---------- Document segment

Crippled businesses welcome ‘lifeline’ measures in recovery plan

Business leaders say devil will be in the detail of State’s €3.6bn package of supports

Chambers Ireland said the measures were “broadly positive” in terms of getting businesses trading again.

Chambers Ireland said the measures were “broadly positive” in terms of getting businesses trading again.

 

The Government’s €3.6 billion package of measures to boost the economy as it emerges from the Covid-19 pandemic has been described as a relief and lifeline by businesses that have spent more than a year struggling to survive the crisis.

Chambers Ireland chief executive Ian Talbot said the measures were “broadly positive” and would provide certainty in the short term, although he and many of his industry colleagues insisted the devil would be in the detail.

“The pandemic and its consequences are still very much with us,” he said. “This will allow employers to plan for a return to trading and help restore the economic health of their businesses.

“The €915 million we will receive through the European Union’s recovery-and-resilience facility will also be an important avenue for rebuilding our national and local economies. Sustainability must be at the centre of this process.

“This will help to develop social and economic resilience and put Ireland in a better place to face future challenges.”

However, Mr Talbot added that it would be important for the Government to target small towns across the State with specific recovery measures.

“As we focus on renewal and the rebuilding of our economy, ambition must be evident in delivering a recovery that is balanced and provides for all parts of the island,” he said.

‘Crucial lifeline’

Ibec chief executive Danny McCoy said many businesses would continue to struggle to return to pre-Covid levels of activity for some time.

“Financial support schemes have represented a crucial lifeline over the course of the pandemic and will continue to do so over the coming months,” he said. “It is positive that Government has committed to a tapering off of the schemes rather than an abrupt cliff-edge termination.

“Focus must now turn to ensuring the activation of the labour market and safely returning workers to the workplace as swiftly as possible.”

Meanwhile, John McGrane, executive director of the Family Business Network, said the continuation of the 9 per cent VAT rate for tourism businesses would provide “the breathing space” for family-run hotels and restaurants.

Irish Tourism Industry Confederation chief executive Eoghan O’Mara Walsh said the plan “adds further support to a beleaguered industry who can now turn thoughts from survival to revival”.

ITIC did warn that international tourism would be slow to recover and the domestic market would need to be maximised this year.

--------------------
---------- Given information

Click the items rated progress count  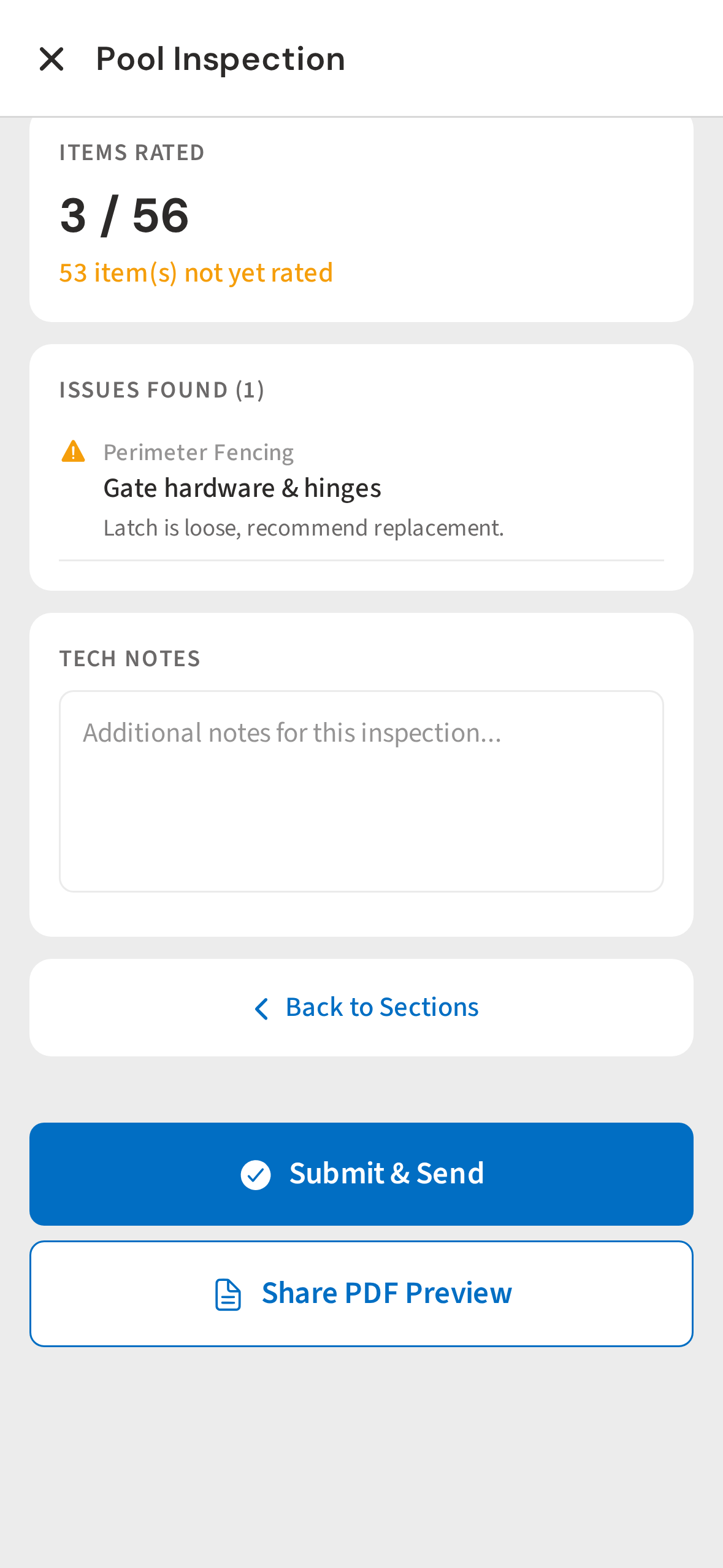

--------------------
---------- Given information

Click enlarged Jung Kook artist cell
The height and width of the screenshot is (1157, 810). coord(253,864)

--------------------
---------- Given information

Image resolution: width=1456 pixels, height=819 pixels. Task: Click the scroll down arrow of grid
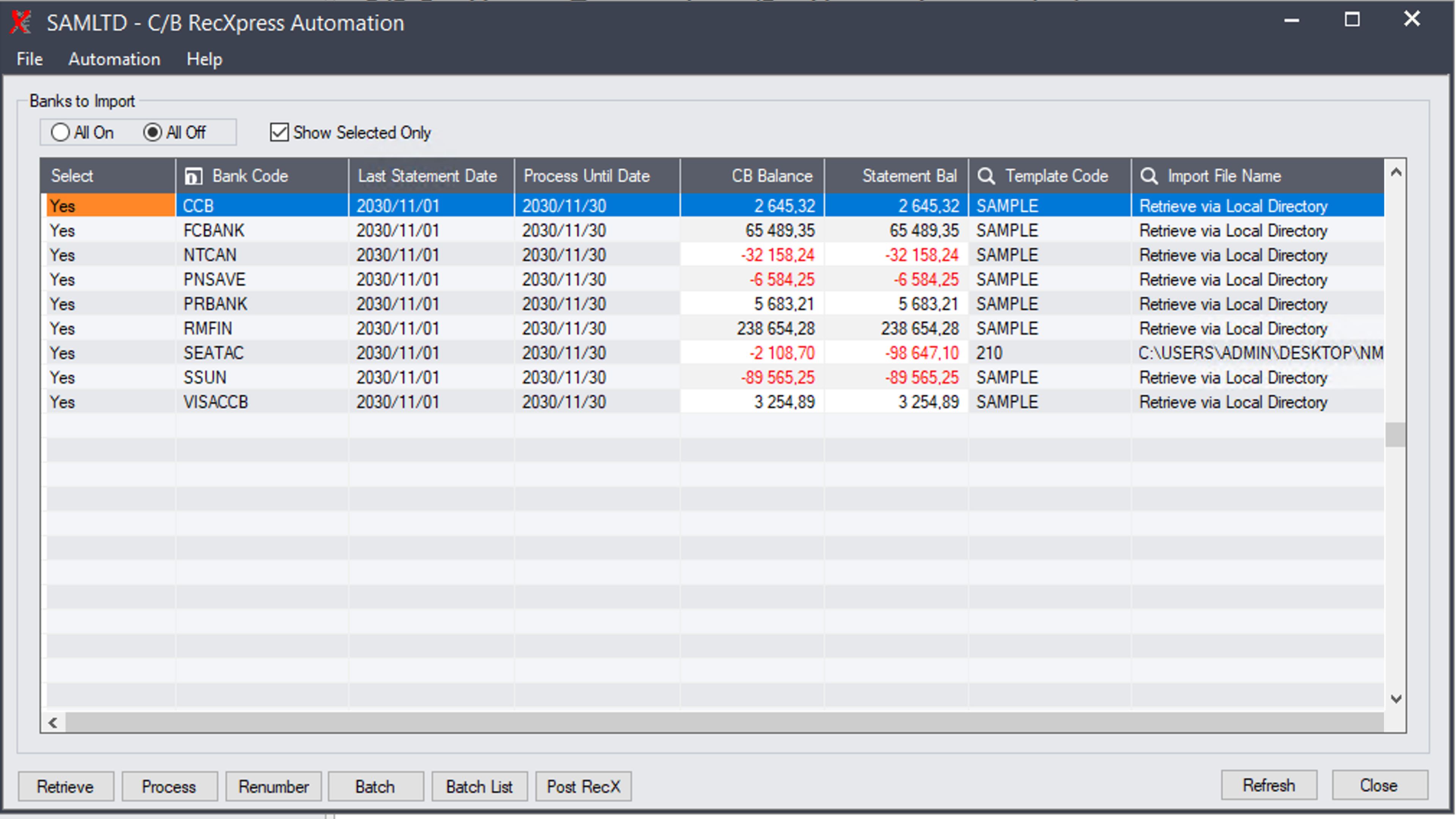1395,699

--------------------

▶ [Brief 1]:
In the recovery-plan article, rewrite the paragraph beginning "Chambers Ireland chief executive Ian Talbot said" as a more concise version that keeps its main facts.
▶ [Brief 2]:
Continue the recovery-plan article from its final sentence.

▶ [Exercise response 1]:
Ian Talbot, chief executive of Chambers Ireland, called the measures "broadly positive" and said they would give short-term certainty. He and many industry colleagues stressed that the devil would be in the detail.

▶ [Exercise response 2]:
Mr O’Mara Walsh added: “The staycation flop that was the stay and spend scheme will need to be relaunched this autumn as a consumer friendly scheme that will benefit the public and tourism and hospitality industry alike.”

Irish Hotels Federation president Elaina Fitzgerald Kane welcomed in particular the retention of business and employment supports including the employment wage subsidy scheme, the 9 per cent tourism VAT rate, and the Covid restrictions support scheme.

She said hoteliers had already experienced “nothing short of a catastrophic financial shock” from the pandemic with months of prolonged closure and partial reopening.

She welcomed the return of non-essential travel on July 19th as “an important step” in the restoration of international connectivity, and “the recognition of tourism as a very significant employer”.

However, Capt Evan Cullen, president of the Irish Air Line Pilots’ Association, said the organisation was “very disappointed” with the decision to wind down the pandemic unemployment payment (PUP) with so many pilots facing a long road back to work due to the crippling of the tourism sector.

“We’re very disappointed the Government hasn’t done enough for aviation, in terms of opening up to allow us work, or to maintain the PUP for pilots that we believe will be laid off during the forthcoming winter,” he said.

Elsewhere, Donall O’Keeffe, chief executive of the Licensed Vintners Association, said the group was “very pleased” with the plan. “We are pleased that many of our asks in terms of supports are provided for in the plan,” he said.

“We firmly believe that these supports will have to remain in place for as long as there are any public-health restrictions on our sector. We are now looking forward to working with the Government to facilitate unrestricted trading as rapidly as the public-health situation allows.”

Tapering

“We welcome the extension of the commercial rates waiver in its current form, increased funding for upskilling and further education, particularly in the online space,” he said.

“The announcement of a new business resumption scheme will be good news for small firms with significantly reduced turnover as a result of public-health restrictions and will allow them the space to reopen.”

Construction Industry Federation director general Tom Parlon said the success of the plan would depend on the construction industry.

“The implementation of the plan must see more focus on supporting construction companies to upskill, develop and invest so as to meet the demands of this plan.

“Covid-19 has resulted in uncertainty in the pipeline of projects, making proper long-term planning and investment for construction companies difficult.”